_Problem to work on_
Reproduce every line of the data below without any change.

··· Records to use

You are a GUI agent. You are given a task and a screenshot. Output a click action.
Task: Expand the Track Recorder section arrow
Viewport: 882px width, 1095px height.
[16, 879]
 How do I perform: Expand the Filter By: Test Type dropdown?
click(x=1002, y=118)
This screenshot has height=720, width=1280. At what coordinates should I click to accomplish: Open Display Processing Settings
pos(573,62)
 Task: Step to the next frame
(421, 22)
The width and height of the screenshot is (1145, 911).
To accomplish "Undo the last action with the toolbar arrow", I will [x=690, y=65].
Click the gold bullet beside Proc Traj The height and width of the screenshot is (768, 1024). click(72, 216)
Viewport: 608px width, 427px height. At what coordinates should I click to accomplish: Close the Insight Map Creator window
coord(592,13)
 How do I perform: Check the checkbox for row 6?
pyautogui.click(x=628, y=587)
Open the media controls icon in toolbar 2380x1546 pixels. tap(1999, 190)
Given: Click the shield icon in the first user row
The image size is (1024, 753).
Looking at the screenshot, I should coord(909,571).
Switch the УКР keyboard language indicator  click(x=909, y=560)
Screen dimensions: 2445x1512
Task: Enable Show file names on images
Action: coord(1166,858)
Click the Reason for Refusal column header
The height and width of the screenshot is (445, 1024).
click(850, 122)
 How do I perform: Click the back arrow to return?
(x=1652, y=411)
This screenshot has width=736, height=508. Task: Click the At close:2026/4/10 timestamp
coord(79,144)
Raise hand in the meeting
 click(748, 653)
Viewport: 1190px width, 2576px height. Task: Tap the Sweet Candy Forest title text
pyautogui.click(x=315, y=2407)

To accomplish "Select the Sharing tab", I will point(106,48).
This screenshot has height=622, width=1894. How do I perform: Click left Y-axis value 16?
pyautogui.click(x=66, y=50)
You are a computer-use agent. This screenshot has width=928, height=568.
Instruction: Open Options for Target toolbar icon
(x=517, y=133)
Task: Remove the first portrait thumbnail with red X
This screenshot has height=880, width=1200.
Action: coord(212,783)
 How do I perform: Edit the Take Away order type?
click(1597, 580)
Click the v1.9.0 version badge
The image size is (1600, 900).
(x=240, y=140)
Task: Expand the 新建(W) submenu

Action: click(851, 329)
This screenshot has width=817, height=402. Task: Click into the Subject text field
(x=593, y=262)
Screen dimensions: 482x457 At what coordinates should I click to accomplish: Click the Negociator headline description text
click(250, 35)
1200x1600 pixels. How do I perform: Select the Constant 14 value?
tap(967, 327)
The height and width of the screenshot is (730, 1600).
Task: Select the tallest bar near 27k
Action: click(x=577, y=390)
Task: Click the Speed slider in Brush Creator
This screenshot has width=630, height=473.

······

_Output for this exercise_
You are a GUI agent. You are given a task and a screenshot. Output a click action.
Task: Expand the Track Recorder section arrow
Viewport: 882px width, 1095px height.
[16, 879]
 How do I perform: Expand the Filter By: Test Type dropdown?
click(x=1002, y=118)
This screenshot has height=720, width=1280. At what coordinates should I click to accomplish: Open Display Processing Settings
pos(573,62)
 Task: Step to the next frame
(421, 22)
The width and height of the screenshot is (1145, 911).
To accomplish "Undo the last action with the toolbar arrow", I will [x=690, y=65].
Click the gold bullet beside Proc Traj The height and width of the screenshot is (768, 1024). click(72, 216)
Viewport: 608px width, 427px height. At what coordinates should I click to accomplish: Close the Insight Map Creator window
coord(592,13)
 How do I perform: Check the checkbox for row 6?
pyautogui.click(x=628, y=587)
Open the media controls icon in toolbar 2380x1546 pixels. tap(1999, 190)
Given: Click the shield icon in the first user row
The image size is (1024, 753).
Looking at the screenshot, I should coord(909,571).
Switch the УКР keyboard language indicator  click(x=909, y=560)
Screen dimensions: 2445x1512
Task: Enable Show file names on images
Action: coord(1166,858)
Click the Reason for Refusal column header
The height and width of the screenshot is (445, 1024).
click(850, 122)
 How do I perform: Click the back arrow to return?
(x=1652, y=411)
This screenshot has width=736, height=508. Task: Click the At close:2026/4/10 timestamp
coord(79,144)
Raise hand in the meeting
 click(748, 653)
Viewport: 1190px width, 2576px height. Task: Tap the Sweet Candy Forest title text
pyautogui.click(x=315, y=2407)

To accomplish "Select the Sharing tab", I will point(106,48).
This screenshot has height=622, width=1894. How do I perform: Click left Y-axis value 16?
pyautogui.click(x=66, y=50)
You are a computer-use agent. This screenshot has width=928, height=568.
Instruction: Open Options for Target toolbar icon
(x=517, y=133)
Task: Remove the first portrait thumbnail with red X
This screenshot has height=880, width=1200.
Action: coord(212,783)
 How do I perform: Edit the Take Away order type?
click(1597, 580)
Click the v1.9.0 version badge
The image size is (1600, 900).
(x=240, y=140)
Task: Expand the 新建(W) submenu

Action: click(851, 329)
This screenshot has width=817, height=402. Task: Click into the Subject text field
(x=593, y=262)
Screen dimensions: 482x457 At what coordinates should I click to accomplish: Click the Negociator headline description text
click(250, 35)
1200x1600 pixels. How do I perform: Select the Constant 14 value?
tap(967, 327)
The height and width of the screenshot is (730, 1600).
Task: Select the tallest bar near 27k
Action: click(x=577, y=390)
Task: Click the Speed slider in Brush Creator
This screenshot has width=630, height=473.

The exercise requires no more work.